Recently, I had the need to load some data from our JSON Item API in the same order it was created. When we construct the data, we use an OrderedDict to preserve the order and then we dump it to JSON.

In [1]: import json
In [2]: from collections import OrderedDict
In [3]: info = OrderedDict()
In [4]: info['zebra'] = 1
In [5]: info['aardvark'] = 10

In [6]: info
 Out[6]: OrderedDict([('zebra', 1), ('aardvark', 10)])

In [7]: json.dumps(info)
 Out[7]: '{"zebra": 1, "aardvark": 10}'

By default, though, the JSON module loads that data into a regular dict, and the order is lost.

In [8]: json.loads(json.dumps(info))
 Out[8]: {u'aardvark': 10, u'zebra': 1}

What’s the solution? Tell the json module to load the data into an OrderedDict:

In [9]: json.loads(json.dumps(info), object_pairs_hook=OrderedDict)
 Out[9]: OrderedDict([(u'zebra', 1), (u'aardvark', 10)])

Django email testing

Some of our django projects send out notification emails, to a user or a site admin. Django has the handy mail_admins and send_mail functions, but what if you want to test that the email was sent?

Django makes it easy to unit-test the emails – its test runner automatically uses a dummy email backend. Then you can import the mail outbox and verify its contents.
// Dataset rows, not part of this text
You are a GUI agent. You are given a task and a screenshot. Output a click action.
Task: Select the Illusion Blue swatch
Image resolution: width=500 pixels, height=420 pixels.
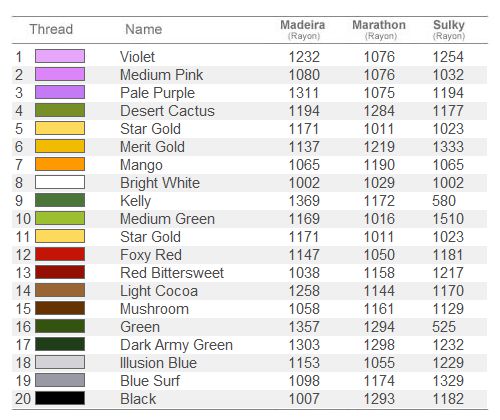(x=60, y=362)
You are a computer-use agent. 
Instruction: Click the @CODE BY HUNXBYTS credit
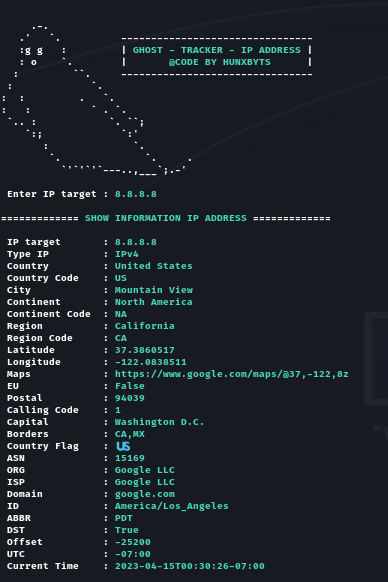pos(219,62)
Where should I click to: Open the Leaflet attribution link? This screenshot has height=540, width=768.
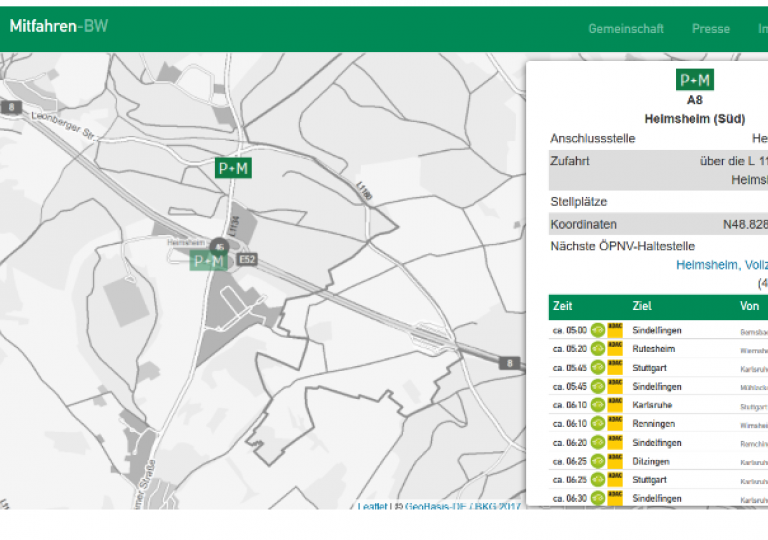[373, 506]

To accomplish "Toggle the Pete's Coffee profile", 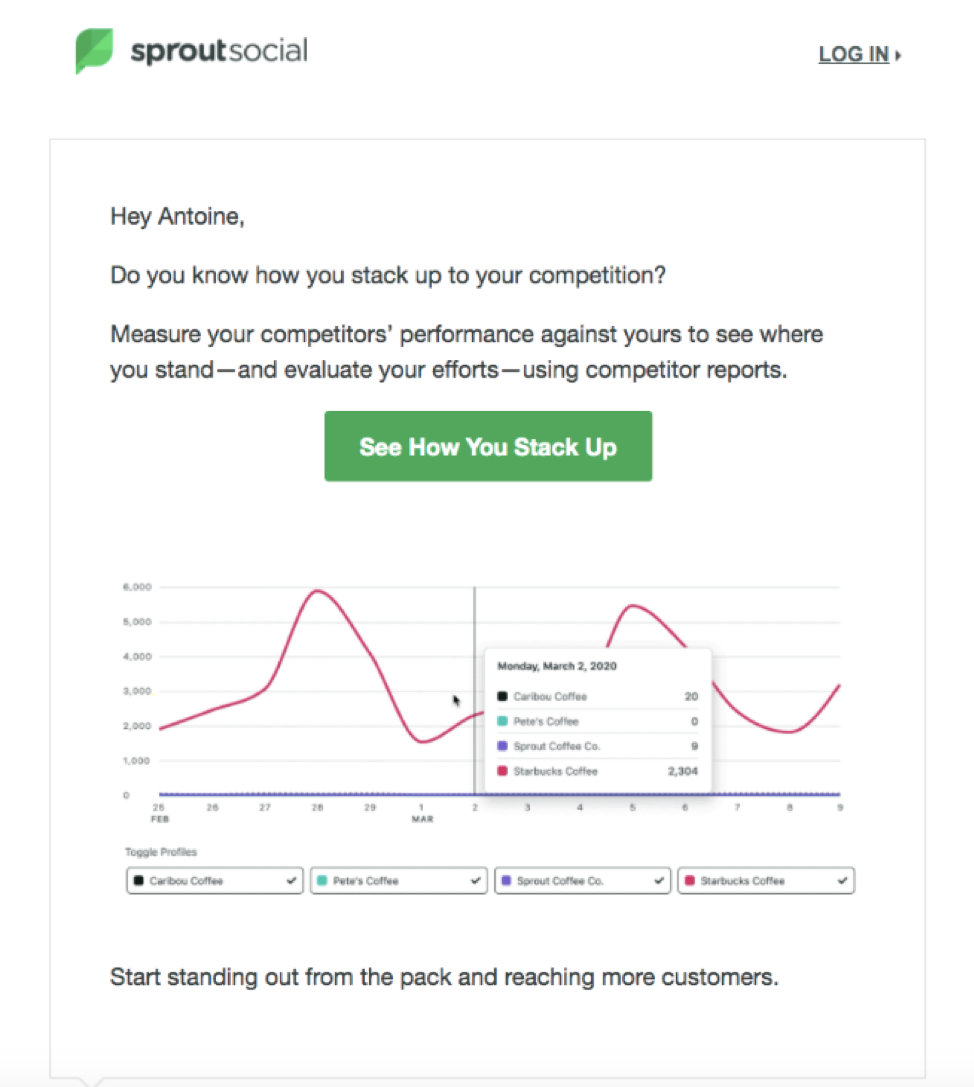I will click(398, 881).
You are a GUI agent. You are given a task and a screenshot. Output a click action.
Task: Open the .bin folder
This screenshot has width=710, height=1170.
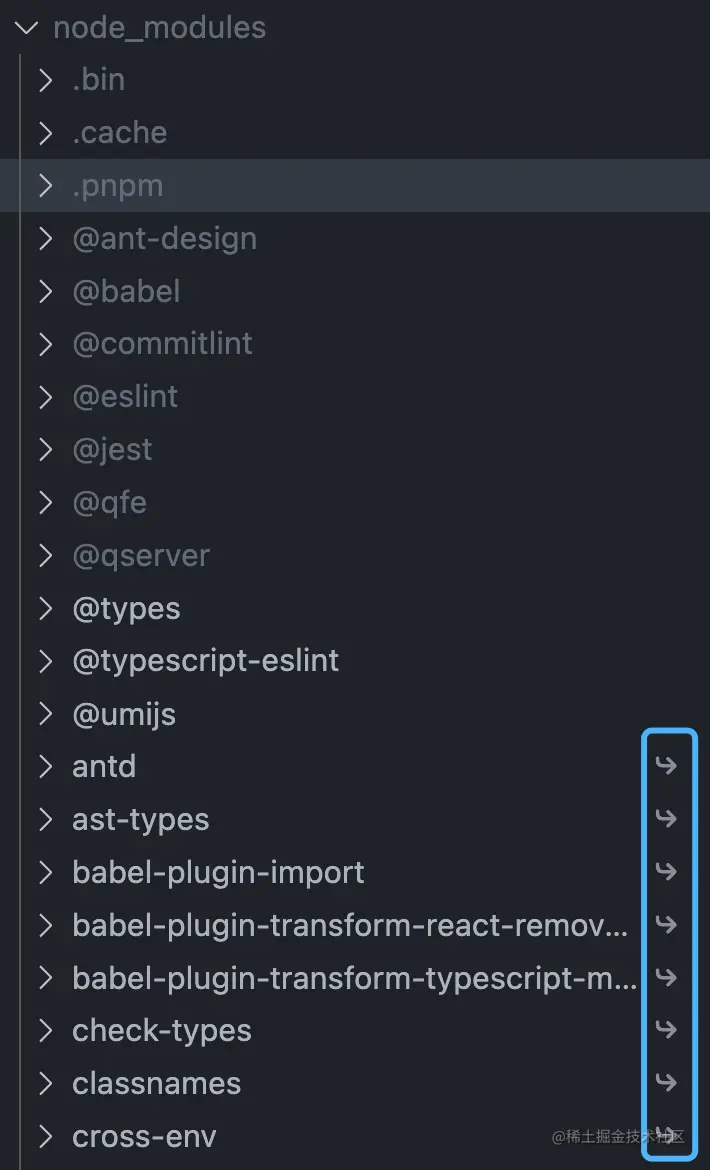pyautogui.click(x=99, y=79)
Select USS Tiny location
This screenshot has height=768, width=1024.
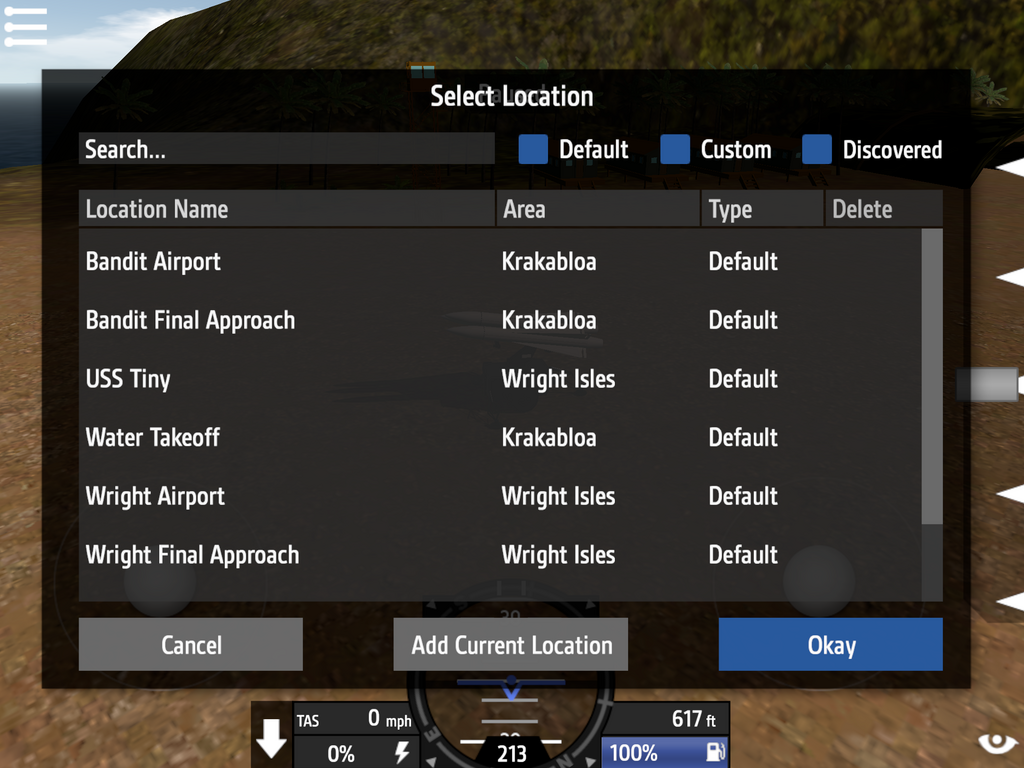500,379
Here’s a code snippet that tests an email being sent:

from django.core.mail import send_mail
def send_email():
    send_mail('Blog post', 'Test for the blog post',  digital_technologies@brown.edu',
 ['public@example.com'], fail_silently=False)

from django.test import SimpleTestCase
from django.core import mail

class TestEmail(SimpleTestCase):

   def test_email(self):
       send_email()
       self.assertEqual(len(mail.outbox), 1)
       self.assertEqual(mail.outbox[0].subject, 'Blog post')
       self.assertEqual(mail.outbox[0].body, 'Test for the blog post')

Note: you can’t import outbox from django.core.mail and check that len(outbox) == 1. This is because outbox is just a list, and it gets re-initialized to a new list before each test case.